- _The problem_
Transcribe every record that appears below, exactly and in full.

- _Entries shown_
####

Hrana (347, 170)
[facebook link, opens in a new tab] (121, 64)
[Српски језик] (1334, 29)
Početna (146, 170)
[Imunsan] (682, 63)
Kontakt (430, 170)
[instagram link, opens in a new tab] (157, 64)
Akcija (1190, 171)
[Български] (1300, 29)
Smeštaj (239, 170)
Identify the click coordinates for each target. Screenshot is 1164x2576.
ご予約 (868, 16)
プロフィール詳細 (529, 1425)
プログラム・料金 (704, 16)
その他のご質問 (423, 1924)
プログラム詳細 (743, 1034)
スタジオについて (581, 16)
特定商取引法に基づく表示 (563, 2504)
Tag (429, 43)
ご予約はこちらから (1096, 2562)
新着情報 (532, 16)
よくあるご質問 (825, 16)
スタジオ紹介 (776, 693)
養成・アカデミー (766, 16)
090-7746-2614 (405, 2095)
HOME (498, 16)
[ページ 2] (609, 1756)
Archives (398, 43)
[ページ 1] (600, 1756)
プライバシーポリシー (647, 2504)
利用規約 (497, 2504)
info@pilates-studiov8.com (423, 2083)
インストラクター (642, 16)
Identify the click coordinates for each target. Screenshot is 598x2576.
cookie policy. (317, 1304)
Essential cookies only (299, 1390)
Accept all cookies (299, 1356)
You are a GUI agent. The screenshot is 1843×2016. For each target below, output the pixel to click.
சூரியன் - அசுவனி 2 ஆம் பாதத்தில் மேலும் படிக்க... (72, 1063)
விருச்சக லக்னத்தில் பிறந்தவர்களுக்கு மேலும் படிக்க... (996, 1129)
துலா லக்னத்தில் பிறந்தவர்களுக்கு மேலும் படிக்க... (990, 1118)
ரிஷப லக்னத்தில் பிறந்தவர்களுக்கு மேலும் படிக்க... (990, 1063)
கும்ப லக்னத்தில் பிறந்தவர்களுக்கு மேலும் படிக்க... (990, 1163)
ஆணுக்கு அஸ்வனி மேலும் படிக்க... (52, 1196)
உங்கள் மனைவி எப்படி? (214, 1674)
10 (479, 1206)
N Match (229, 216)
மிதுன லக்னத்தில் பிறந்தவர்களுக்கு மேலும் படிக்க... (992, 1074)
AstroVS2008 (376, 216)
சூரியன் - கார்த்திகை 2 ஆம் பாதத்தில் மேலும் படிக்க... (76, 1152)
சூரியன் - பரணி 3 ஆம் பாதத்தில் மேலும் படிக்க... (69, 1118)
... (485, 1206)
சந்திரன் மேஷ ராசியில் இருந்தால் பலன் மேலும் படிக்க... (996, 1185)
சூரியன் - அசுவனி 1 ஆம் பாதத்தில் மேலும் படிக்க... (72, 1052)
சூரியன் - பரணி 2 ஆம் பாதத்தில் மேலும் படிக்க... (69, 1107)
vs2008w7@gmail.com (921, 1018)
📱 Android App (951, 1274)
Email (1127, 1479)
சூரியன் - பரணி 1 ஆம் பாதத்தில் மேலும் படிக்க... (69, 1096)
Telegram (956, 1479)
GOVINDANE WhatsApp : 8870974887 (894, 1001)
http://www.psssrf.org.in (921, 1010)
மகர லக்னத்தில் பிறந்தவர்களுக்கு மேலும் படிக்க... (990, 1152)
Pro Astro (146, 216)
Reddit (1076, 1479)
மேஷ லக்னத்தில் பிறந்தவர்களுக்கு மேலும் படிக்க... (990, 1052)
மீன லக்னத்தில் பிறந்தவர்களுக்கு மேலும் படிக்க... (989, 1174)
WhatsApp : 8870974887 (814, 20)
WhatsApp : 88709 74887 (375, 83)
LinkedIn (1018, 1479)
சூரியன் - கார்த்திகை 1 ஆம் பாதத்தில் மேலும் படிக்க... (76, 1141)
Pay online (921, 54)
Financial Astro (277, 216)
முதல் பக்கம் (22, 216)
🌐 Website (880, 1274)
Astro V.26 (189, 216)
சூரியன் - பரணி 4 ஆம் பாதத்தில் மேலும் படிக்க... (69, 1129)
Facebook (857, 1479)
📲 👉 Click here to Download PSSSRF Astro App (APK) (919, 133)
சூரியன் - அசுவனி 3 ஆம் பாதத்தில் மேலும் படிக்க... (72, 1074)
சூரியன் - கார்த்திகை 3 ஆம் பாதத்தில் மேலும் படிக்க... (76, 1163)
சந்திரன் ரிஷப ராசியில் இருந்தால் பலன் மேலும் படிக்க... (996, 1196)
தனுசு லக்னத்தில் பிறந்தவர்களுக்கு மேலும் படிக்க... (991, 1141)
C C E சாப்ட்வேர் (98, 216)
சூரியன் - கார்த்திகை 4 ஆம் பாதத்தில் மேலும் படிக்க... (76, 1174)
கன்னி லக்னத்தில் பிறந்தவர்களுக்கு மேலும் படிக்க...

####

- _Exercise answer_
Hrana (347, 170)
[facebook link, opens in a new tab] (121, 64)
[Српски језик] (1334, 29)
Početna (146, 170)
[Imunsan] (682, 63)
Kontakt (430, 170)
[instagram link, opens in a new tab] (157, 64)
Akcija (1190, 171)
[Български] (1300, 29)
Smeštaj (239, 170)
Identify the click coordinates for each target. Screenshot is 1164x2576.
ご予約 (868, 16)
プロフィール詳細 (529, 1425)
プログラム・料金 (704, 16)
その他のご質問 (423, 1924)
プログラム詳細 (743, 1034)
スタジオについて (581, 16)
特定商取引法に基づく表示 (563, 2504)
Tag (429, 43)
ご予約はこちらから (1096, 2562)
新着情報 (532, 16)
よくあるご質問 (825, 16)
スタジオ紹介 (776, 693)
養成・アカデミー (766, 16)
090-7746-2614 (405, 2095)
HOME (498, 16)
[ページ 2] (609, 1756)
Archives (398, 43)
[ページ 1] (600, 1756)
プライバシーポリシー (647, 2504)
利用規約 (497, 2504)
info@pilates-studiov8.com (423, 2083)
インストラクター (642, 16)
Identify the click coordinates for each target. Screenshot is 598x2576.
cookie policy. (317, 1304)
Essential cookies only (299, 1390)
Accept all cookies (299, 1356)
You are a GUI agent. The screenshot is 1843×2016. For each target below, output the pixel to click.
சூரியன் - அசுவனி 2 ஆம் பாதத்தில் மேலும் படிக்க... (72, 1063)
விருச்சக லக்னத்தில் பிறந்தவர்களுக்கு மேலும் படிக்க... (996, 1129)
துலா லக்னத்தில் பிறந்தவர்களுக்கு மேலும் படிக்க... (990, 1118)
ரிஷப லக்னத்தில் பிறந்தவர்களுக்கு மேலும் படிக்க... (990, 1063)
கும்ப லக்னத்தில் பிறந்தவர்களுக்கு மேலும் படிக்க... (990, 1163)
ஆணுக்கு அஸ்வனி மேலும் படிக்க... (52, 1196)
உங்கள் மனைவி எப்படி? (214, 1674)
10 (479, 1206)
N Match (229, 216)
மிதுன லக்னத்தில் பிறந்தவர்களுக்கு மேலும் படிக்க... (992, 1074)
AstroVS2008 (376, 216)
சூரியன் - கார்த்திகை 2 ஆம் பாதத்தில் மேலும் படிக்க... (76, 1152)
சூரியன் - பரணி 3 ஆம் பாதத்தில் மேலும் படிக்க... (69, 1118)
... (485, 1206)
சந்திரன் மேஷ ராசியில் இருந்தால் பலன் மேலும் படிக்க... (996, 1185)
சூரியன் - அசுவனி 1 ஆம் பாதத்தில் மேலும் படிக்க... (72, 1052)
சூரியன் - பரணி 2 ஆம் பாதத்தில் மேலும் படிக்க... (69, 1107)
vs2008w7@gmail.com (921, 1018)
📱 Android App (951, 1274)
Email (1127, 1479)
சூரியன் - பரணி 1 ஆம் பாதத்தில் மேலும் படிக்க... (69, 1096)
Telegram (956, 1479)
GOVINDANE WhatsApp : 8870974887 (894, 1001)
http://www.psssrf.org.in (921, 1010)
மகர லக்னத்தில் பிறந்தவர்களுக்கு மேலும் படிக்க... (990, 1152)
Pro Astro (146, 216)
Reddit (1076, 1479)
மேஷ லக்னத்தில் பிறந்தவர்களுக்கு மேலும் படிக்க... (990, 1052)
மீன லக்னத்தில் பிறந்தவர்களுக்கு மேலும் படிக்க... (989, 1174)
WhatsApp : 8870974887 (814, 20)
WhatsApp : 88709 74887 (375, 83)
LinkedIn (1018, 1479)
சூரியன் - கார்த்திகை 1 ஆம் பாதத்தில் மேலும் படிக்க... (76, 1141)
Pay online (921, 54)
Financial Astro (277, 216)
முதல் பக்கம் (22, 216)
🌐 Website (880, 1274)
Astro V.26 (189, 216)
சூரியன் - பரணி 4 ஆம் பாதத்தில் மேலும் படிக்க... (69, 1129)
Facebook (857, 1479)
📲 👉 Click here to Download PSSSRF Astro App (APK) (919, 133)
சூரியன் - அசுவனி 3 ஆம் பாதத்தில் மேலும் படிக்க... (72, 1074)
சூரியன் - கார்த்திகை 3 ஆம் பாதத்தில் மேலும் படிக்க... (76, 1163)
சந்திரன் ரிஷப ராசியில் இருந்தால் பலன் மேலும் படிக்க... (996, 1196)
தனுசு லக்னத்தில் பிறந்தவர்களுக்கு மேலும் படிக்க... (991, 1141)
C C E சாப்ட்வேர் (98, 216)
சூரியன் - கார்த்திகை 4 ஆம் பாதத்தில் மேலும் படிக்க... (76, 1174)
கன்னி லக்னத்தில் பிறந்தவர்களுக்கு மேலும் படிக்க...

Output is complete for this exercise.